**Task brief**
Below are records. Find each line in them that holds the word "computer" and copy it.
Input for this task START
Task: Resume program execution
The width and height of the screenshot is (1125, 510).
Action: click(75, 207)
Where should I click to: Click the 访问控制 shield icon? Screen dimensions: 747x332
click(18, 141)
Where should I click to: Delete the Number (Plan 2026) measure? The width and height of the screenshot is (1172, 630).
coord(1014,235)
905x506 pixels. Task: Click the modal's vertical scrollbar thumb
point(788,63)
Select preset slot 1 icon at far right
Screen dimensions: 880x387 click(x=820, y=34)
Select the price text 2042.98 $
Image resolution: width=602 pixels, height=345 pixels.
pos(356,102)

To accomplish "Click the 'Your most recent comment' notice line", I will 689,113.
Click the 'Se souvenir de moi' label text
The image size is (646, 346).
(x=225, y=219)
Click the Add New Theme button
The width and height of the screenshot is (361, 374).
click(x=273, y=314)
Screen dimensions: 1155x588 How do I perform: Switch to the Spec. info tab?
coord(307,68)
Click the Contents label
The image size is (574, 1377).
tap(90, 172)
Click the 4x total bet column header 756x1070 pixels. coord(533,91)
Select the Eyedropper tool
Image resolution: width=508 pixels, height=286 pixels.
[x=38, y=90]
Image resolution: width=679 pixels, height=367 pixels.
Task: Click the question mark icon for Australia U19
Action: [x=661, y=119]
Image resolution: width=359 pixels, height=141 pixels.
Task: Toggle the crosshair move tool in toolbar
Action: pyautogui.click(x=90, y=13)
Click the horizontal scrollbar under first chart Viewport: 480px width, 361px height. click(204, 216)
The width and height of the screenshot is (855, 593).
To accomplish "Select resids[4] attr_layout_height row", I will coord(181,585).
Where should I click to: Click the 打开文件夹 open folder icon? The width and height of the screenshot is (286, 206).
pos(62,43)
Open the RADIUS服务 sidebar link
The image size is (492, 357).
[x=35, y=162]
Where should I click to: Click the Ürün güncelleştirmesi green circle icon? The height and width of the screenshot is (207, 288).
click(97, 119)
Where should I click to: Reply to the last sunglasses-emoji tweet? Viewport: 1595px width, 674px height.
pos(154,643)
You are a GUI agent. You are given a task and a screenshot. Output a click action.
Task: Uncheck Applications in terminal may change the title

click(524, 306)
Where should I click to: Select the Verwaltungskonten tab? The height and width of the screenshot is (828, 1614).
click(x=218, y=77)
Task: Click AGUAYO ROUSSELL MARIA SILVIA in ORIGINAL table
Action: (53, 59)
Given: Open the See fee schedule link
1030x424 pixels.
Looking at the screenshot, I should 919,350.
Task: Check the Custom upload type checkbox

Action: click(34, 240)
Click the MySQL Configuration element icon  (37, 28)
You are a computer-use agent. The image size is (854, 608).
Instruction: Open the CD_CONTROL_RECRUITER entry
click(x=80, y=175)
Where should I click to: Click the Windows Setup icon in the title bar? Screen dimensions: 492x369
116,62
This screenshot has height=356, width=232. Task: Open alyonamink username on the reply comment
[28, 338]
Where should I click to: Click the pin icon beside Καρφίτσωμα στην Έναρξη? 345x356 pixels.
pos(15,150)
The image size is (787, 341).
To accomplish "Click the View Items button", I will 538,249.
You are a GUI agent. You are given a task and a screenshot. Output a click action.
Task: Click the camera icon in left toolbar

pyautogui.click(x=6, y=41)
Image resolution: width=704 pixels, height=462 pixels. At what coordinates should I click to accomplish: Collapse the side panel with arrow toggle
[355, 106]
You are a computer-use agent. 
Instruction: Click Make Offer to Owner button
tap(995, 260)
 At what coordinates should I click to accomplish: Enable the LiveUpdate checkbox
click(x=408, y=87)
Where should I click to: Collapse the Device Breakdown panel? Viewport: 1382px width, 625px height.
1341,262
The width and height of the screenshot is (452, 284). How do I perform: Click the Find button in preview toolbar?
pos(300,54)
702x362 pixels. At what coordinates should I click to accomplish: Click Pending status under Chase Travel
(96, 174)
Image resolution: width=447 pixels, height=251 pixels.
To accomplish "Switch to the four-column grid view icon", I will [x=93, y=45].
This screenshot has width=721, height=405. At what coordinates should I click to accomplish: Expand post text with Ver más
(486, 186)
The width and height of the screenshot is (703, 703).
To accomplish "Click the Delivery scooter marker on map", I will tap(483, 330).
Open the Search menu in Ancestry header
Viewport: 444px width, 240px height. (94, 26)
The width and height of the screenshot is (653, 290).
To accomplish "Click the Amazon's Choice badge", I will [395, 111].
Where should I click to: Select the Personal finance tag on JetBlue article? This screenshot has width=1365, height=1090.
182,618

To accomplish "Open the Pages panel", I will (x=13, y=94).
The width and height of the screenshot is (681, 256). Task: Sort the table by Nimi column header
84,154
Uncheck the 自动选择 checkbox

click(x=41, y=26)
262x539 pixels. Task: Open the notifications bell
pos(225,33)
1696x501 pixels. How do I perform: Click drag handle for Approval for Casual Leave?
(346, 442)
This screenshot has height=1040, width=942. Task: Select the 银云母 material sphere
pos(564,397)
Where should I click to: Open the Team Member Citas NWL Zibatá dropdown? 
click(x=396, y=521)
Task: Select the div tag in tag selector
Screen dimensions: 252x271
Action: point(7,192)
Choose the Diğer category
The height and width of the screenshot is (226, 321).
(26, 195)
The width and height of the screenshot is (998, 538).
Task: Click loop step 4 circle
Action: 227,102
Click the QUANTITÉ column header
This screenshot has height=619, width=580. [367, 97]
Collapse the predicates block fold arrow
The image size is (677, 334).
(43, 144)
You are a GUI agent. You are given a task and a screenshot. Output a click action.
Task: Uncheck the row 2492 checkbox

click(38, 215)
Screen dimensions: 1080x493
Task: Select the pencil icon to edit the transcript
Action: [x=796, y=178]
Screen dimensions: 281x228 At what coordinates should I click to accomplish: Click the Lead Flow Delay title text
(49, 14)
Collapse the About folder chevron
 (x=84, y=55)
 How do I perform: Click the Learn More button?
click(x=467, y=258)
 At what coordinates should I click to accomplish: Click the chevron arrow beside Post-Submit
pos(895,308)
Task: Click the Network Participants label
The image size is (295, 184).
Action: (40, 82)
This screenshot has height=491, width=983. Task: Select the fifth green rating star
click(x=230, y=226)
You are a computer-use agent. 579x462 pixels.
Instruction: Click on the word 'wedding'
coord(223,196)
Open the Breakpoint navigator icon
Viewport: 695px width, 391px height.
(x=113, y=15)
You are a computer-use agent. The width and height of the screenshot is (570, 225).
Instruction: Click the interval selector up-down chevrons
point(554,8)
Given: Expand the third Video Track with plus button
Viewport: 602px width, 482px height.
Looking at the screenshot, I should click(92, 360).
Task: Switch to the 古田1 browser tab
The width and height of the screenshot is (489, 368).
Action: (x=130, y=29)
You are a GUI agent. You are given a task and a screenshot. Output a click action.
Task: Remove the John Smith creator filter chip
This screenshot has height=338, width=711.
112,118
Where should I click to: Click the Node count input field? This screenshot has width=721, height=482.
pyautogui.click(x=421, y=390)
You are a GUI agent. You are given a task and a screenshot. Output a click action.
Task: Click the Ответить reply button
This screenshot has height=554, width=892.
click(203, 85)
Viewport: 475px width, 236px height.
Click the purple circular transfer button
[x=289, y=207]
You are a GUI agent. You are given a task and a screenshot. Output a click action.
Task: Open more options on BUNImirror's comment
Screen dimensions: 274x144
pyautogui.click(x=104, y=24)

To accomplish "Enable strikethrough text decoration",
Input for this task END
**Exercise output**
You are a computer-use agent. The image size is (854, 608).
You are a computer-use agent. 
You are a computer-use agent. 579x462 pixels.
You are a computer-use agent. The width and height of the screenshot is (570, 225).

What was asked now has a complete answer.